Attached is debug version of the parsing of this contact.

ProblemType: Bug
DistroRelease: Ubuntu 14.04
Package: pst-utils 0.6.59-1build1
ProcVersionSignature: Ubuntu 3.13.0-24.47-generic 3.13.9
Uname: Linux 3.13.0-24-generic x86_64
ApportVersion: 2.14.1-0ubuntu3.11
Architecture: amd64
CurrentDesktop: X-Cinnamon
Date: Tue Jun 30 11:05:51 2015
EcryptfsInUse: Yes
InstallationDate: Installed on 2014-07-27 (337 days ago)
InstallationMedia: Linux Mint 17 "Qiana" - Release amd64 20140624
ProcEnviron:
 SHELL=/bin/bash
 TERM=xterm
 PATH=(custom, no user)
 LANG=da_DK.UTF-8
 XDG_RUNTIME_DIR=<set>
SourcePackage: libpst
UpgradeStatus: No upgrade log present (probably fresh install)
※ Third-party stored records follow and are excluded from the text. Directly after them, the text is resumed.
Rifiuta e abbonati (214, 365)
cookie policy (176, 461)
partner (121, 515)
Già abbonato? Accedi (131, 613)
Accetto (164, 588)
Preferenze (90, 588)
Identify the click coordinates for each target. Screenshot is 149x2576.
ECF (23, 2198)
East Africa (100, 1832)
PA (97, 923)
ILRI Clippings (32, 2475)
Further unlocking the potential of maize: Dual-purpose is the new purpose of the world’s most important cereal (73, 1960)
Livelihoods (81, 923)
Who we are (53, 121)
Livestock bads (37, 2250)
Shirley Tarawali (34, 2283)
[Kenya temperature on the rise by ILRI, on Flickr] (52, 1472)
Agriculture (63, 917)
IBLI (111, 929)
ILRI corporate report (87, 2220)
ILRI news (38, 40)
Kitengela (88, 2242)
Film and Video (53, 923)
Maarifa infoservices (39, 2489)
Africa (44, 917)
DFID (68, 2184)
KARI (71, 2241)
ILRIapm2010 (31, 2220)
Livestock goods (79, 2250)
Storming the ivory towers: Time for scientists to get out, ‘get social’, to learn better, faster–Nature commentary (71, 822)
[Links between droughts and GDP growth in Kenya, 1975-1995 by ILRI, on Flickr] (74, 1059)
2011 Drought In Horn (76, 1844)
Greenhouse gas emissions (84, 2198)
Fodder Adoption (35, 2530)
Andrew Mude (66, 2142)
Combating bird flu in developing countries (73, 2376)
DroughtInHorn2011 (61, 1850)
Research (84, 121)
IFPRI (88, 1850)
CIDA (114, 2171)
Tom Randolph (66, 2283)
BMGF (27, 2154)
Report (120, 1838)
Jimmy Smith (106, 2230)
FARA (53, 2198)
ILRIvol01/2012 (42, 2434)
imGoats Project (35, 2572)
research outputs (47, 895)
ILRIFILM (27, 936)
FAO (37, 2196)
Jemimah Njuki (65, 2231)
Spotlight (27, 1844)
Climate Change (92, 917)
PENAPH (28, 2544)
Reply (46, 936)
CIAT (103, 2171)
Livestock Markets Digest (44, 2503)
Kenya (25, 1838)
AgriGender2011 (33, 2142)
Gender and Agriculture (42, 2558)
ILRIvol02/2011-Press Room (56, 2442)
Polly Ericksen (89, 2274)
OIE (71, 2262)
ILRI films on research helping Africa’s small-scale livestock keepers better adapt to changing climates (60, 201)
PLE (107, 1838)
Revision history for this message
Martin Møller (martin-moller) wrote :
Revision history for this message
Martin Møller (martin-moller) wrote :

PS:
This is the full commandline I used to get the above result (and all the other contacts now shown here):

readpst -C iso-8859-1 -cv -tc -o /tmp/TAN/ -d /tmp/TAN/TAN-debug.txt Postkasse\ -\ Torben\ Andersen.pst

Also, Office 2013 act precisely the same way as libpst seems to do, but wouldn't it be nice to have a leg up on Microsoft here?
Clearly, the data is in there and if we can only avoid it getting garbled then it is easy enough to convert the Latin1 entries later to UTF-8, if need be.

Revision history for this message
Martin Møller (martin-moller) wrote :

Well, I took a stab at the problem, since our client would really like his contacts restored.

Attached is a very crude patch (as I am not a C programmer and thus I am going the trials and error route here).
With this patch I seem to get both my Latin1 contacts and the UTF-16 contacts written correctly.
The Latin1 contacts often are missing the last character and I have not dared try to remove the BOM marked which is thus translated to a couple of y characters with different accents, but I would much rather have this and then be able to replace them with a questionmark before importing the VCF file to inform the receiver that something is probably missing here.

Also, I have hardcoded the charset as I am not sure where I would get the one I specified on the commandline or whether the one I had used there would even be enough.

I hope someone with better understanding of the code than me can clean up the patch and then hopefully submit it.
Now if only Microsoft/Recovery Tool didn't export the data incorrectly in the first place ...

/MMO

Revision history for this message
Ubuntu Foundations Team Bug Bot (crichton) wrote :

The attachment "Crude patch that does what I need, but probably fails for non-western languages." seems to be a patch. If it isn't, please remove the "patch" flag from the attachment, remove the "patch" tag, and if you are a member of the ~ubuntu-reviewers, unsubscribe the team.

[This is an automated message performed by a Launchpad user owned by ~brian-murray, for any issues please contact him.]

tags: added: patch
Revision history for this message
Sebastien Bacher (seb128) wrote :

Thanks, that should probably be subscribed upstream for review...

Revision history for this message
Martin Møller (martin-moller) wrote : Re: [Bug 1470032] Re: libpst / readpst incorrectly decodes latin1 contacts, etc.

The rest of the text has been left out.